◆ **Exercise prompt**: According to the biography of Dilraba Dilmurat, what earned her the Audience's Favorite Newcomer award at the 7th China TV Drama Awards?

Dilraba Dilmurat (; ; born on June 3, 1992), known in Chinese as Dilireba (;), is a Chinese actress, host, dancer, singer and model of Uyghur ethnicity.

Life
Dilraba was born on June 3, 1992 in Urumqi, Xinjiang, China to an Uyghur family. Aside from Mandarin, she is fluent in Uyghur and English. 

In 2001, when she was nine years old, her father brought her to Xinjiang Art Middle School to take the entrance exam. At the time, she thought it was an interesting class. Later, when she got an offer from the school, she realized she would be going to a dance school for the next six years.

In 2007, she graduated from the Xinjiang Arts Institute and became a member of the Xinjiang Song and Dance Troupe.

In 2009, she studied at Northeast Normal University in Jilin for one year. During this time, she received third place at a local singing contest.

In 2010, she enrolled in the performance department of Shanghai Theater Academy, majoring in drama, film and television. In the same year, she auditioned for director Lu Chuan’s new project The Last Supper.

Career

2013–2016: acting debut and rising popularity 
In 2013, Dilraba made her acting debut in the television drama Anarhan, playing the lead role. The drama was nominated for Outstanding Television Series at the 30th Flying Apsaras Awards.

In 2014, she signed with Jay Walk Studio and starred in the web series V Love, produced by the company. The same year, Dilraba gained recognition for her role as Fuqu in the hit fantasy drama Swords of Legends.

In 2015, Dilraba starred in the romantic comedy Diamond Lover, winning acclaim for her role as a sassy pop-star. She won the Audience's Favorite Newcomer award at the 7th China TV Drama Awards for her performance.

In 2016, Dilraba was cast in the leading role for the youth sports drama Hot Girl. She won the Outstanding New Actress award at 2016 ENAwards for her performance in the series.

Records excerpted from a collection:
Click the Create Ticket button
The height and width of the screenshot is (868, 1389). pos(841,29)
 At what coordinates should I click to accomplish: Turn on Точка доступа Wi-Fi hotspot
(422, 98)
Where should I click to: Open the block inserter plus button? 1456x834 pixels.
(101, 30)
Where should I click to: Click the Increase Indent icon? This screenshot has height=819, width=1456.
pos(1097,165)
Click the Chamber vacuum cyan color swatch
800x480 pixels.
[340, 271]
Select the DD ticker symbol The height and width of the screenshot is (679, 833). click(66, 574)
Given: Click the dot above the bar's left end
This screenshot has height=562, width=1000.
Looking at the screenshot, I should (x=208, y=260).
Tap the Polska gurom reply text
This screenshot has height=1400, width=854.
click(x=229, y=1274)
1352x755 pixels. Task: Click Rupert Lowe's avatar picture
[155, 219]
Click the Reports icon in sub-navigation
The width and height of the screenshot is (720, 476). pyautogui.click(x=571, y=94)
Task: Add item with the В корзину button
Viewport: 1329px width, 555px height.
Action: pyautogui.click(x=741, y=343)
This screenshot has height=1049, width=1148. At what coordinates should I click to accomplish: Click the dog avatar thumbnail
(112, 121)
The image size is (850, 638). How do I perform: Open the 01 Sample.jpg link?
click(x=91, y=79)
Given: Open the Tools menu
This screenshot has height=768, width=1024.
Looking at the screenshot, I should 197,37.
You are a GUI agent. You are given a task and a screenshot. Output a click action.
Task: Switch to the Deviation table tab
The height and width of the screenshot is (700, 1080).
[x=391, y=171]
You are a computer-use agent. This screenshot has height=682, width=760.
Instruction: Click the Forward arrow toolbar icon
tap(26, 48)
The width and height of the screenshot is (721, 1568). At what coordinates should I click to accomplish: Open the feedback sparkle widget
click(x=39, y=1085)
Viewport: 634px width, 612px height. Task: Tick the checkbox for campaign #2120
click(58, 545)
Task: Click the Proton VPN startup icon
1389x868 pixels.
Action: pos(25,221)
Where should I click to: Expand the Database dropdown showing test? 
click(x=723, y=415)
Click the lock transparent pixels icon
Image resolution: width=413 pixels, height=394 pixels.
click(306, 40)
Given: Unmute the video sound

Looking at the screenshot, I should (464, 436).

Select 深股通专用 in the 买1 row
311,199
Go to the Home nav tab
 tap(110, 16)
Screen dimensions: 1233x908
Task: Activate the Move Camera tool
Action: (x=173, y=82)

◆ **Solution to this exercise**: She received the award for her performance in the 2015 romantic comedy Diamond Lover. In that series she played a sassy pop-star, a role that won her acclaim.